@jbcarioca ...
I believe we're in a bit of a "perfect is the enemy of good" situation right now with no "perfect" studies to draw upon and yet a fair amount of data that is less than perfect and people RIGHT NOW having to make life or death decisions about whether to use the drug. While it may be dangerous to use a drug with known side effects it is also dangerous to not use that drug if it offers sufficient promise when the patient is facing a 10-27% chance of death if the decision is made to not use the drug.
Thanks for your comments. I do have one substantive reason why any use of HCQ in this context is fraught. Because of the role this drug and similar ones have in malaria prophylaxis it has been studied extensively. It is cheap and readily found almost everywhere so it is frequently imagined as a possibility for treatment of other diseases. In anti-malarial use the doses are very small, usually for limited periods and typically prescribed to people who are in good health, who travel within malaria-infected areas.
The problems come in two areas. Dosage itself and toxicity that itself increases with higher dosage and /or longer use.
I am not quoting any of the copious numbers of clinical trials and other testing that have been done over the years. Anybody who wants to can find dozens and dozens such evidence.
Summarizing typical conclusions, the present of co-morbidities (with whatever was the topic) invariably tends to increase negative side effects. Among the diseases that, if present, tend to stop prescribing almost any quinine-based medication are diabetes, hypertension, coronanary or pulmonary diseases, among others. Those categories tend to be the most common co-morbidities with CIVID-19, according to the anecdotal reports thus far.
In a couple of the most often cited favorable results it seems probable that successful results might well have been due to low risk of severe symptoms anyway. Nothing anyone has cited provide solid evidence to presume that prescribing this stuff is worth the risk, unless some controlled testing can show that the results are worth the risk of the damage caused.
I am quite intentionally not quoting any of the studies, exactly because none of them have been on point.
One of the most common errors non-statisticians is to say something like"I know this is not statistically valid, but it certainly is directionally correct" (that is in quotes because it is a verbatim quotation from a highly educated colleague of mine on another subject entirely.) Sadly, anecdotal observations are, by definition NEVER justification for trying something with known toxic reactions in search for treatment for something which has low mortality risk. If the patient is near death and a physician has no known treatment, clinical trials and even experimentation might be justified. Otherwise such use is unwise and might be illegal.
I hasten to add that off-label use of many drugs is common and warranted which the known risks are well documented and considered. That is NOT what this one is.

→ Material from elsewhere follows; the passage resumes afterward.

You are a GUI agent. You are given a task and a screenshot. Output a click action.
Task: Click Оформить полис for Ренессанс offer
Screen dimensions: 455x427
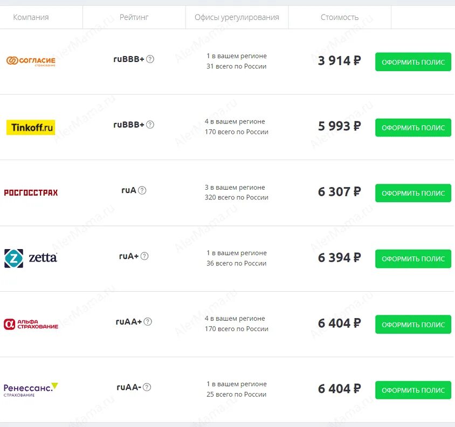click(x=413, y=390)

This one is getting clinical trials because politicians are promoting it in several countries. The politicians know nothing at all about their subject and less about potential death that might result from rushing this stuff to common use. They want a panacea and this ain't a panacea!
Right now there are many hundreds of serious professional efforts to develop treatments, cures, vaccines all using data that considers the genetic structure and composition of SARS-CoV-2 as well as the full character of COVID-19. These are not off-the-cuff guesses by a GP somewhere nor have they much political support. Some of these things are already undergoing trials. Some positive developments are happening, we'll hear about them as they yield results, probably long before there are actual applicable tools.

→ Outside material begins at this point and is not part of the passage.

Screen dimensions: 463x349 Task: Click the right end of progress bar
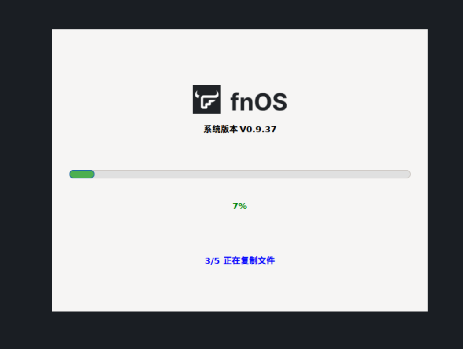click(x=407, y=174)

In the meantime uninformed speculation is exciting and hopeful, but really is depressing because the hope is false. Worldwide people are pushing things that are close to 'snake oil'. We desperately want these to be true.

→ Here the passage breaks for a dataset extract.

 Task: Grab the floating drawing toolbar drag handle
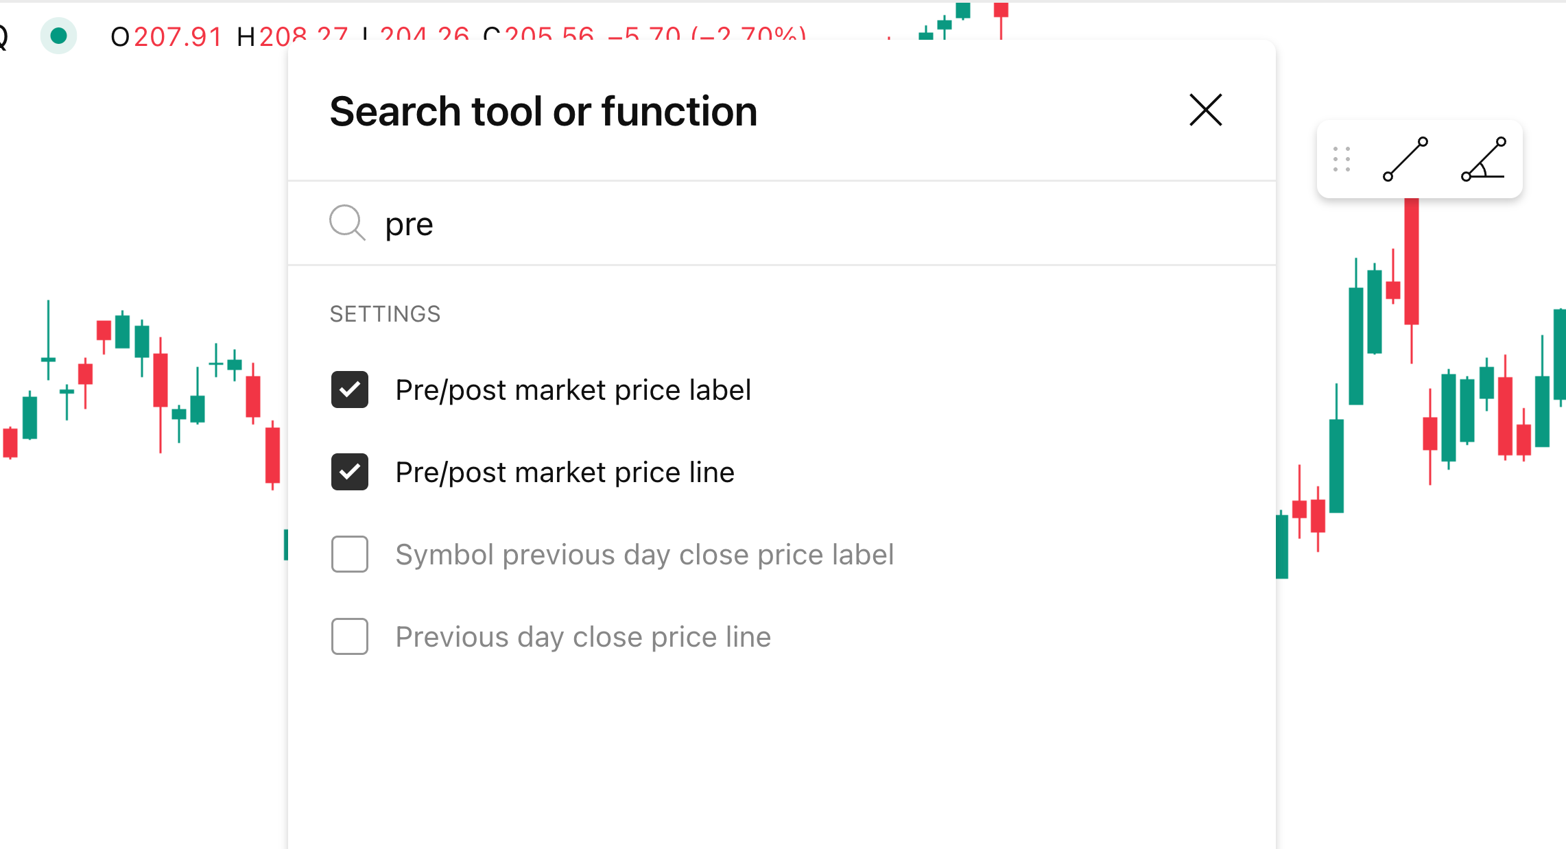click(1342, 159)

So why have so many been pushing these quinine versions? That answer is too painful. Those who began to push it were those who had it on hand, they have been desperate too, so they used what they had. If they used it on people who would have recovered anyway it rarely would cause too much harm. Then, it would seem to be the cause of success when it really was something that was applied to someone who was going to recover anyway. So, maybe this paragraph is wrong. We cannot know because there were no controlled tests.
There is no shortcut to exhaustive testing. Remember thalidomide? That one is an excellent drug that is invaluable in treatment of several cancers, for example, but it should NEVER be given to a pregnant woman. Only careful and exhaustive testing can establish whether a given drug will have invaluable benefits or catastrophic side effects. If it is like thalidomide the same drug has both of those, depending on how it is applied.
So, if a politician says, "what do you have to lose?", there is an answer: your life.